### The request:
Please recast the lines starting with the one containing "Task: Copy selected items using toolbar icon" and going on through the one containing "Image resolution: width=472" as a Markdown table. Use the columns No. and Text, number each line, and leave out any blank lines.

═══ Given data ═══

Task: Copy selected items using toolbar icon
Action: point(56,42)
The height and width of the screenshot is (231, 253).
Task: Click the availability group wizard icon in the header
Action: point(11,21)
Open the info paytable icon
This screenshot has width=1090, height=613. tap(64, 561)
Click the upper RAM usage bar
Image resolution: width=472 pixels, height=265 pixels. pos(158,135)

═══
═══ Given data ═══

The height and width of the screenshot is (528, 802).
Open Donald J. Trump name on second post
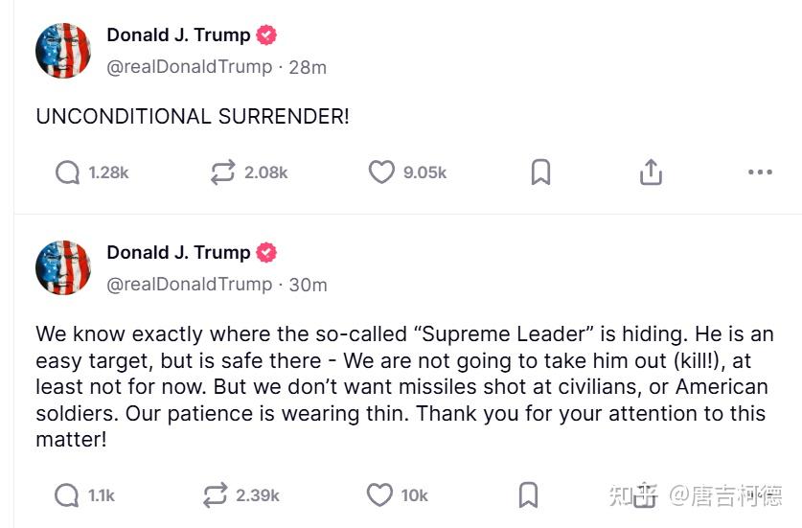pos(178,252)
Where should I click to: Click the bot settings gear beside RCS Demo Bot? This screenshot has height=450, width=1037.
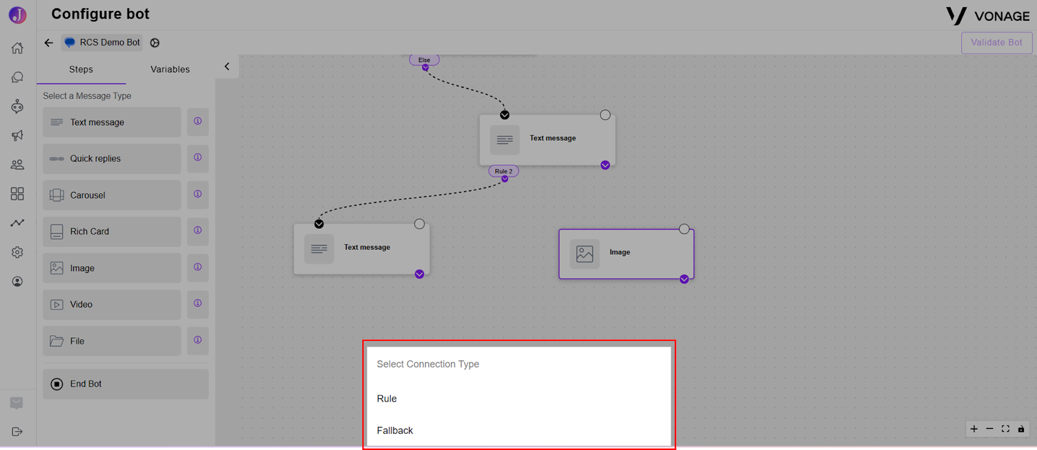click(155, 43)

═══
═══ Given data ═══

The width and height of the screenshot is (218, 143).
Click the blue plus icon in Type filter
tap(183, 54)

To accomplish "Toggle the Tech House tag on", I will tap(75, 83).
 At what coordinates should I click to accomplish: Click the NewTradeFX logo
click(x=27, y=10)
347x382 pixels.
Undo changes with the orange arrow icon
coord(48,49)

═══

### In response:
| No. | Text |
|---|---|
| 1 | Task: Copy selected items using toolbar icon |
| 2 | Action: point(56,42) |
| 3 | The height and width of the screenshot is (231, 253). |
| 4 | Task: Click the availability group wizard icon in the header |
| 5 | Action: point(11,21) |
| 6 | Open the info paytable icon |
| 7 | This screenshot has width=1090, height=613. tap(64, 561) |
| 8 | Click the upper RAM usage bar |
| 9 | Image resolution: width=472 pixels, height=265 pixels. pos(158,135) |